The Nome Police Department’s progress towards accreditation was a major topic of discussion during the city’s Public Safety Advisory Commission meeting on Monday night.
In general, accreditation is a third-party approval of an organization’s qualifications to perform police work for a city.
Nome PD has never been an accredited police agency, but police chief Mike Heintzelman said it should be in about two years.
According to Nome City Manager Glenn Steckman, accreditation, in his experience, leads to a “tremendous level of professionalism” in a police department.
To achieve the goal of accreditation, the department is going through a series of changes to its policy manual, the way that evidence is stored and recorded, and includes updates to police video cameras in vehicles and the department’s emergency radio systems, Heintzelman said.
The first step is to update the policies and procedures used by the department, according to Heintzelman.
“(Policies are) a standardized way of doing certain practices. And a good portion of that happens to be with our policy manual, which dictates everything that basically we do as police officers,” Heintzelman said.
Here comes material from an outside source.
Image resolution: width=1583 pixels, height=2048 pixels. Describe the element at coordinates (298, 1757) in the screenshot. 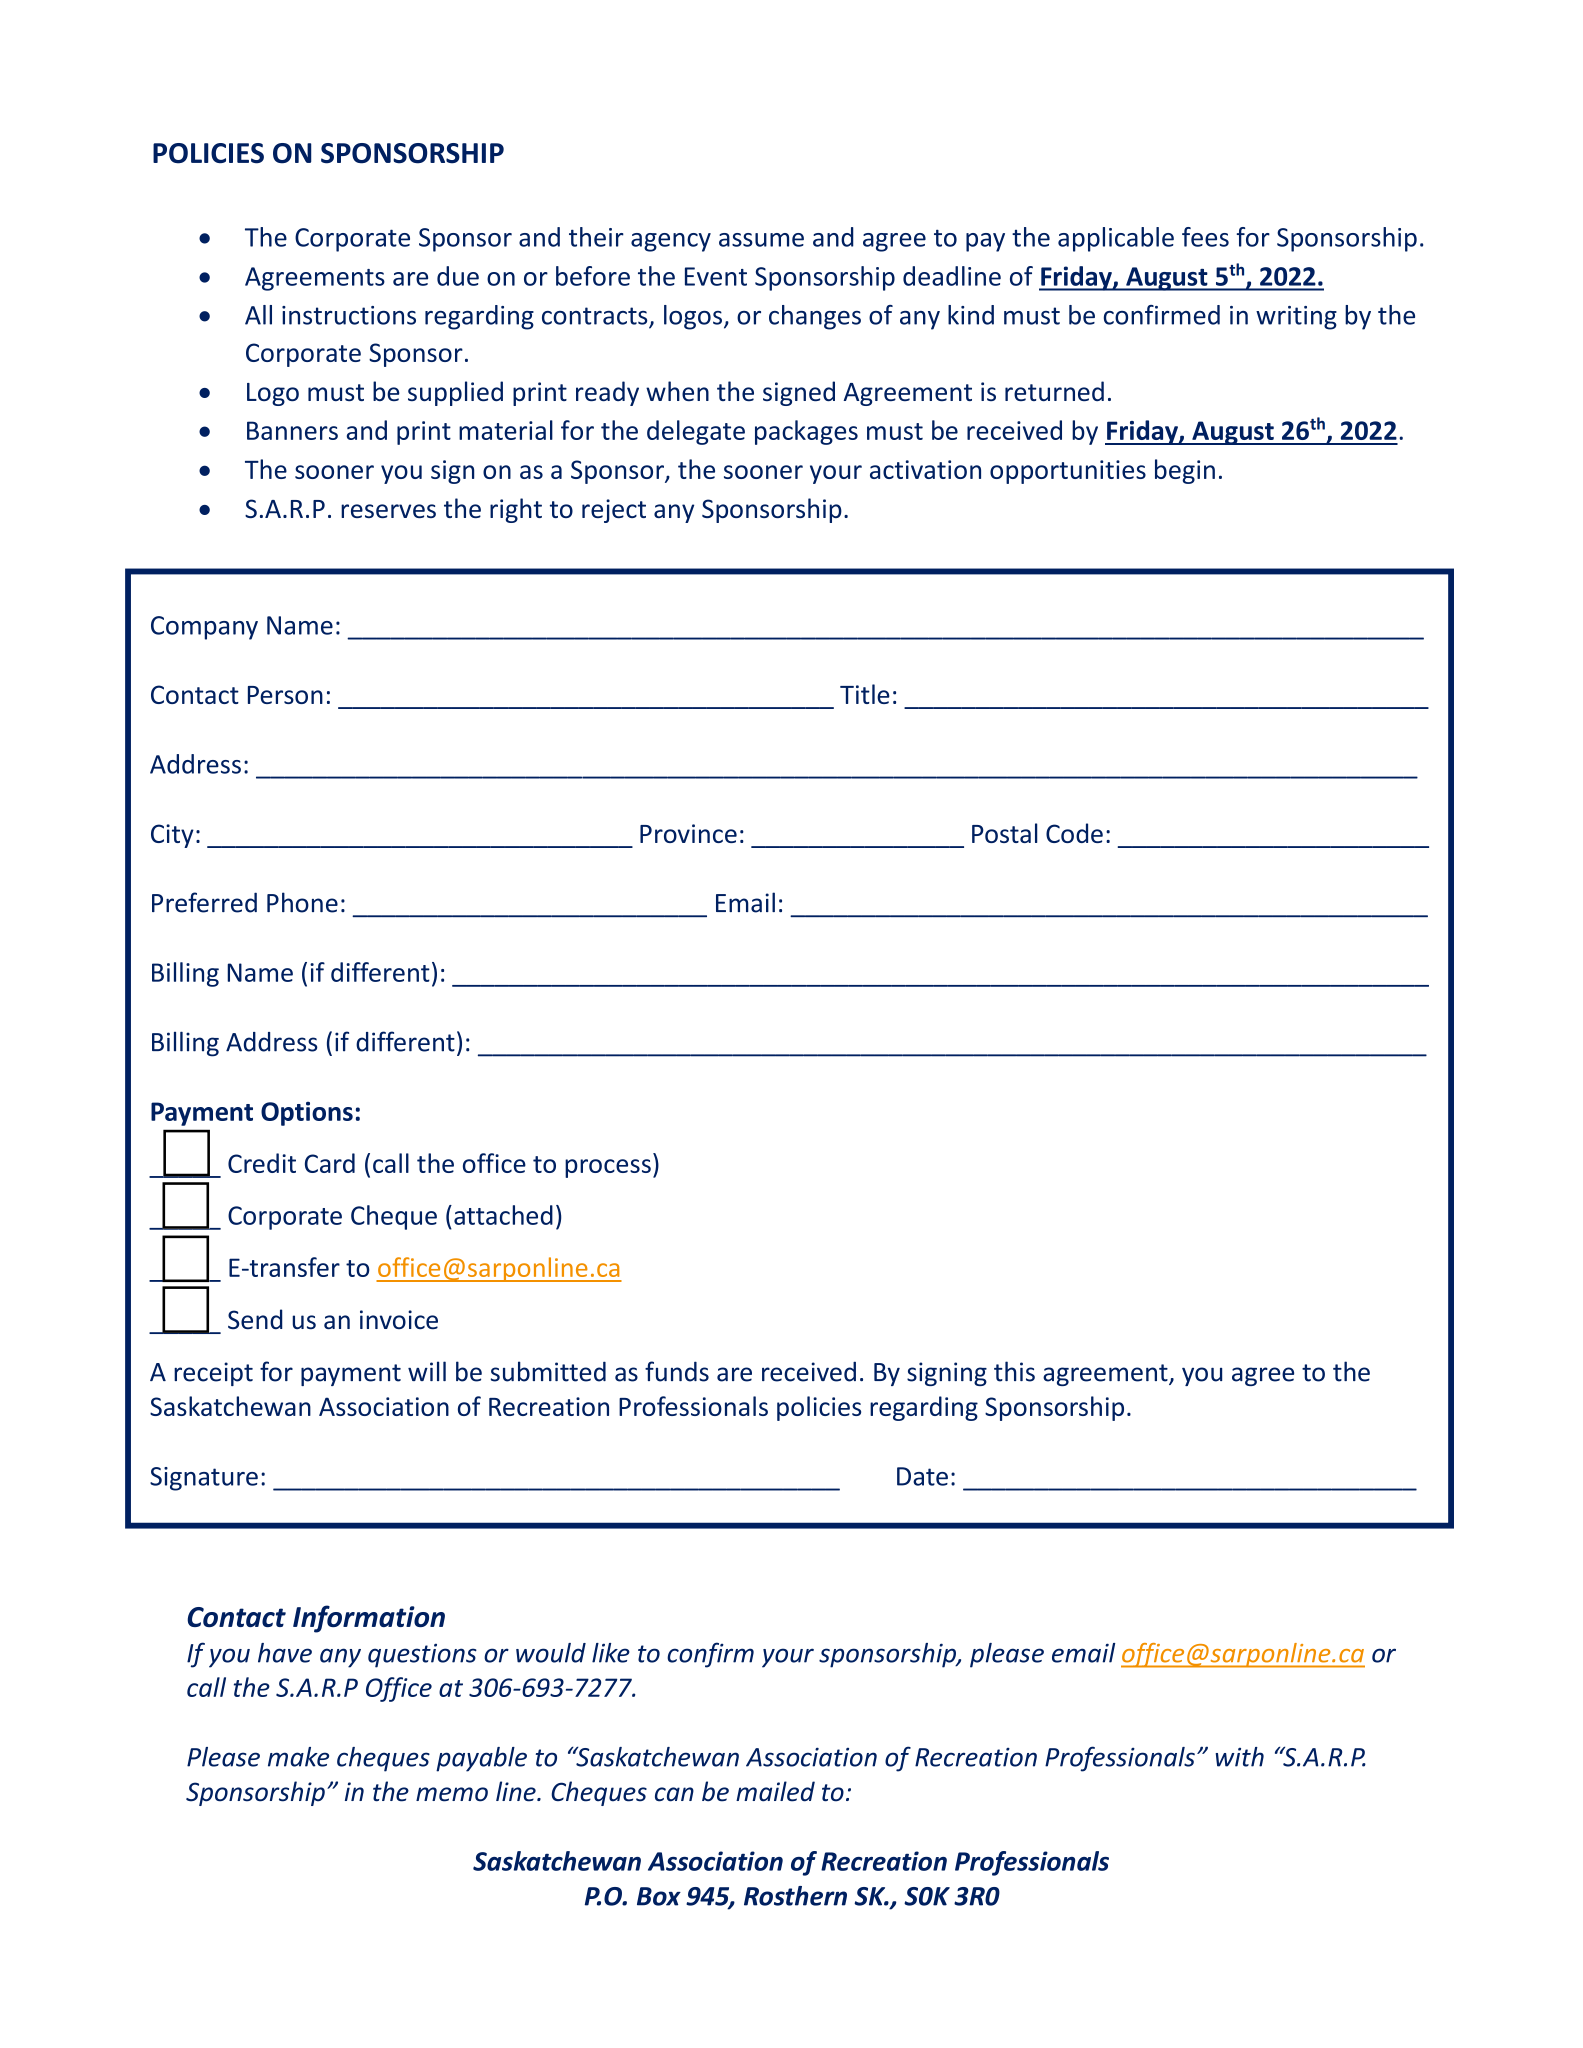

One part of the change that Nome PD is involved in is making sure each officer has the latest training in dealing with sex offenses in the community.
“That is part of the training that we try and make sure that every one of our officers has. There is no set amount of training that is required by accreditation. However, as the department goes, you’re only as good as the experience in the department,” Heintzelman said.
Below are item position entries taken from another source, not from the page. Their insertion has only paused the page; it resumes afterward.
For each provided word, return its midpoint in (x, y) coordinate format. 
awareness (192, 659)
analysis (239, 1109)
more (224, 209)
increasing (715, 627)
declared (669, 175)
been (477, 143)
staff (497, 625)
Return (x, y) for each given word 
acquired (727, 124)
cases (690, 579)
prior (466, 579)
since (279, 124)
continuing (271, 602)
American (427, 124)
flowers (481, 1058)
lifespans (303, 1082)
The evidence locker at NPD is also getting a revamp. All evidence will soon be tagged with barcodes. Scanners will be able to log and identify every piece of evidence related to cases under investigation.
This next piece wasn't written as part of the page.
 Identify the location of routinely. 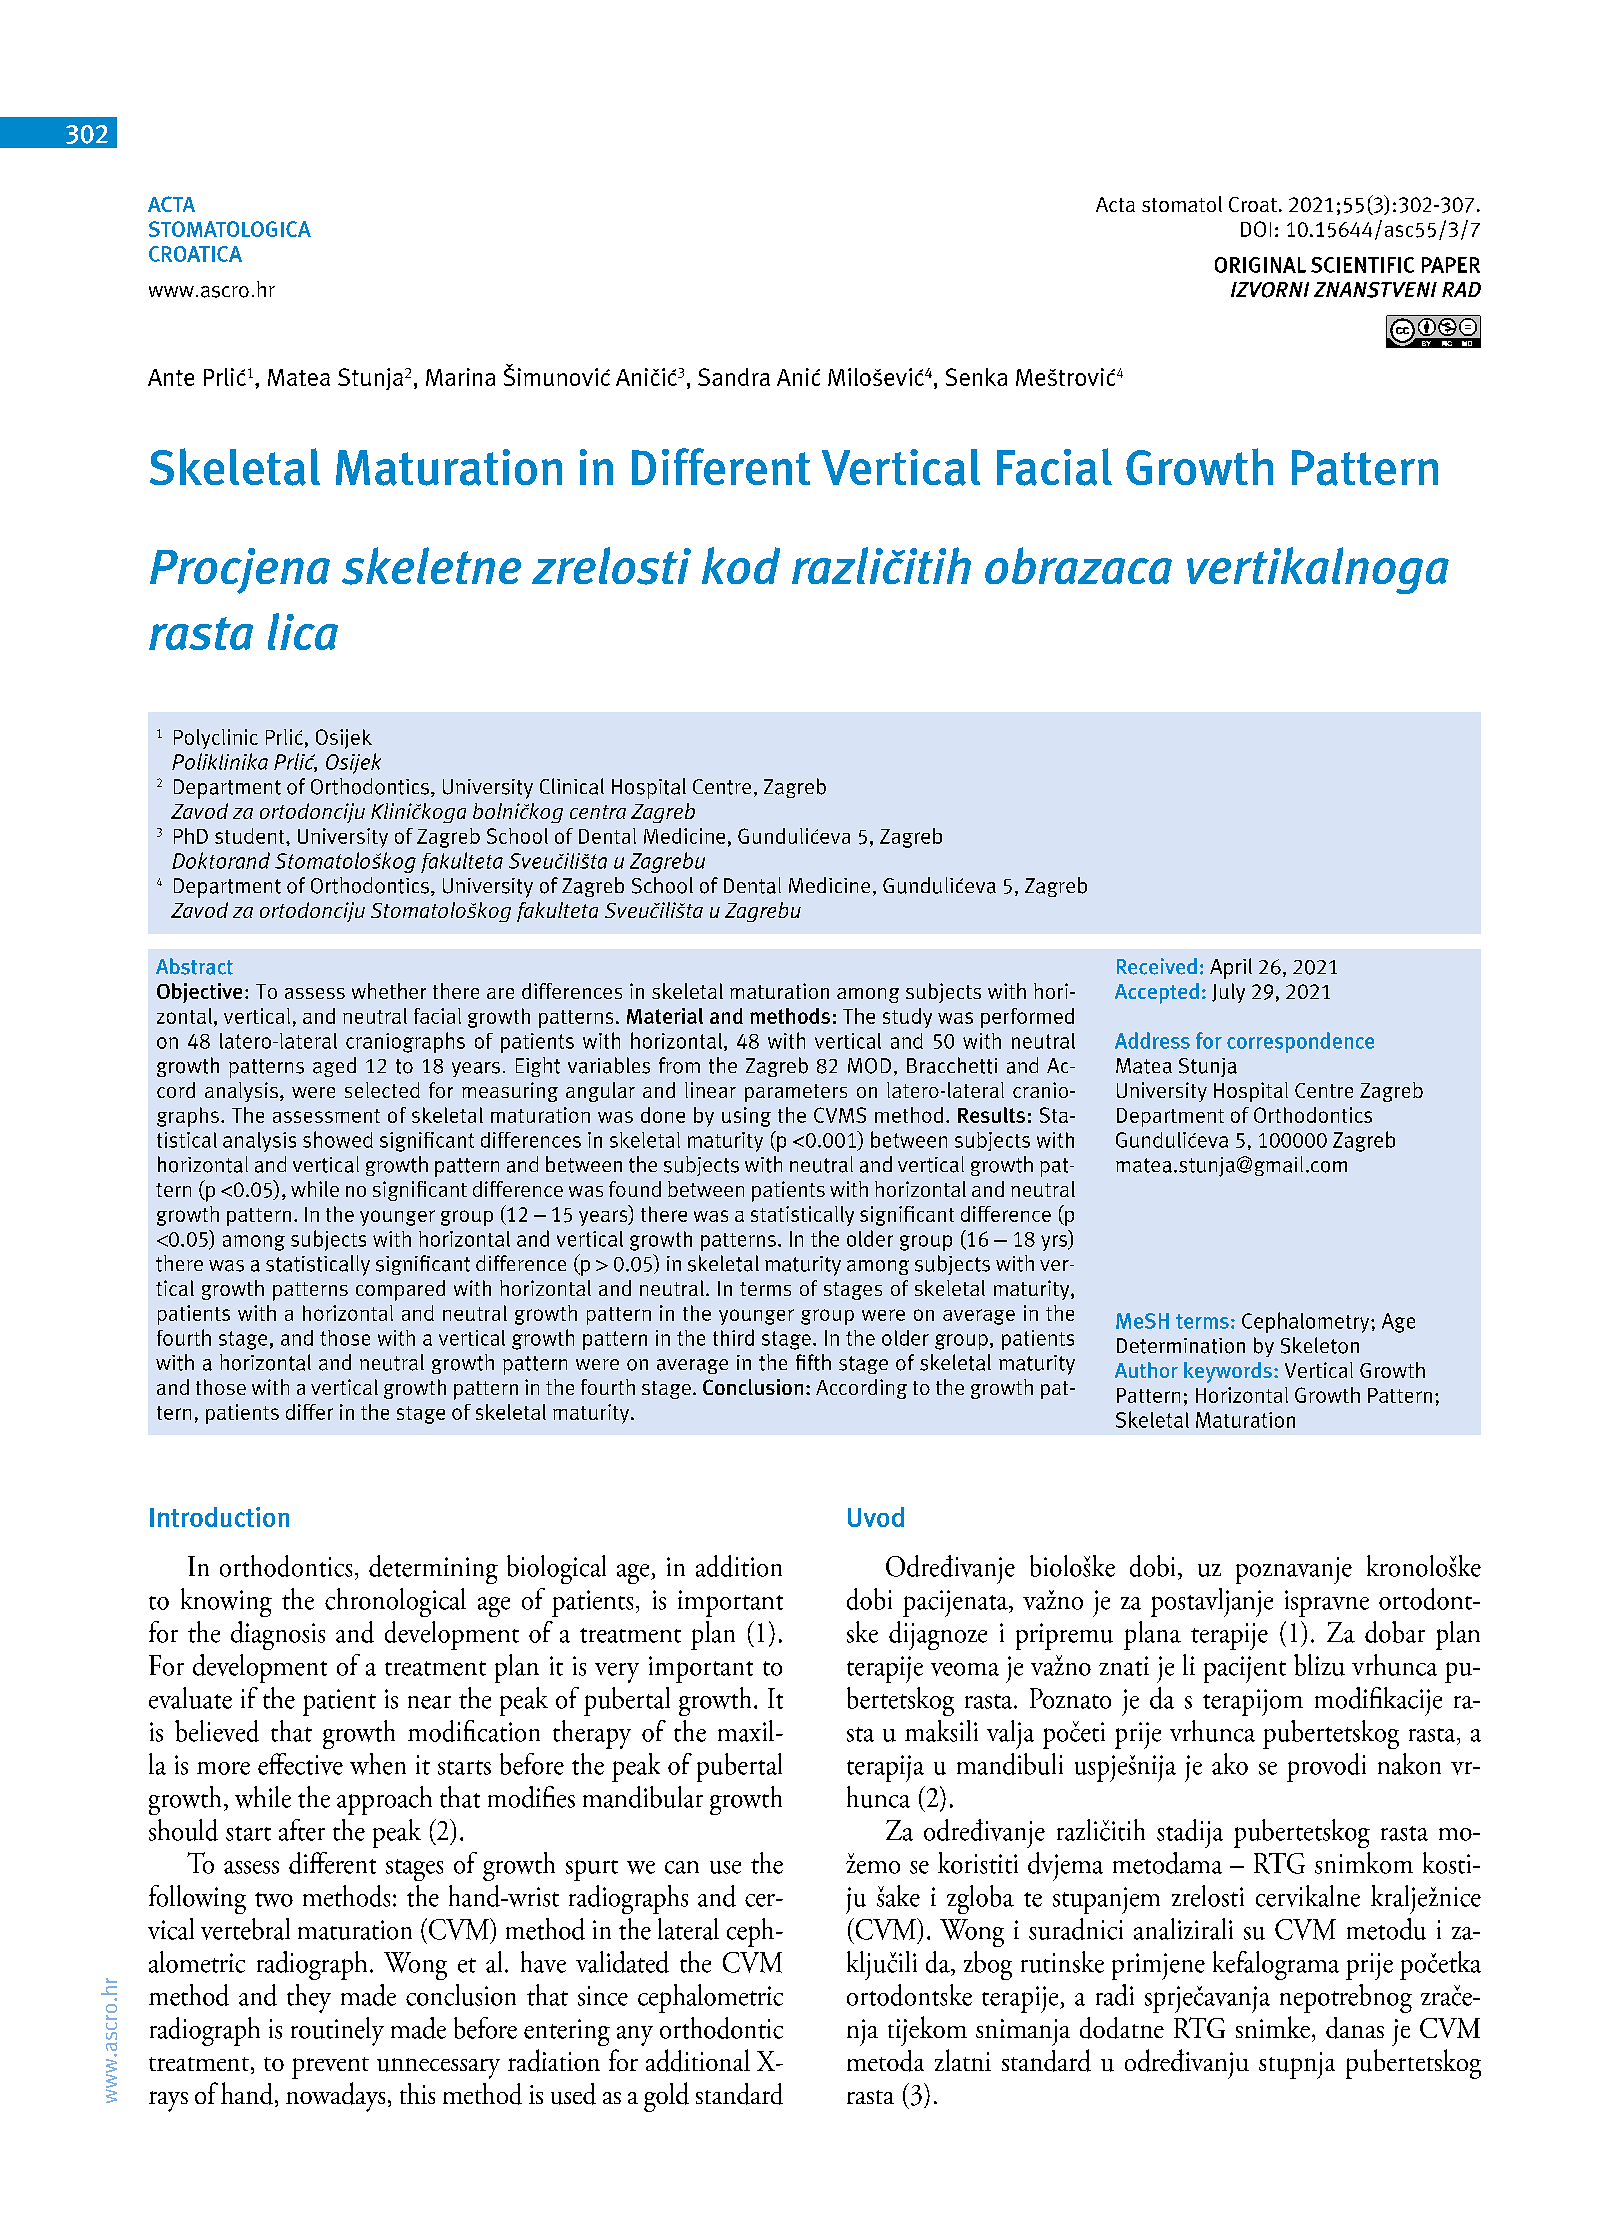
(337, 2031).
“Evidence itself is one of the most important things and any particular case that we would take to trial … It dictates the facts of the evidence as it is,” Heintzelman said. “(It is) the physical portion of that particular offense and then has to be handled in a certain way.”
The Public Safety Advisory Commission put forward a proposal for NPD to implement in-car video systems, both dash and prisoner cams. The systems would be added to NPD’s body-cam products by being installed in patrol vehicles.
That proposal is pending final approval for FY-24 from the Common Council.
“In-car cameras will provide a recording of any transports we do,” Heintzelman said. “It might be someone just needing a ride, or it might be a subject that being transported to headquarters or the jail. So, it’s just one other piece of the puzzle. As far as a video of what transpired throughout the day, you know, and whether it be a transport or whether it be an arrest.”
Chief Heintzelman said three in-car police radios systems are also slated for replacement.
“It is very antiquated, and we’ve had some problems with it,” Heintzelman said. “We’ve had problems with, you know, with the ability to transmit or an officer’s ability to transmit.”
During the discussion on accreditation, Heintzelman also provided the commission with the department’s quarterly report. It shows, between Jan. 1 and March 31, a total of 93 arrests — of which 87 percent, or 81 total arrests — were alcohol-related. A total of 243 calls to 911 were logged during that time.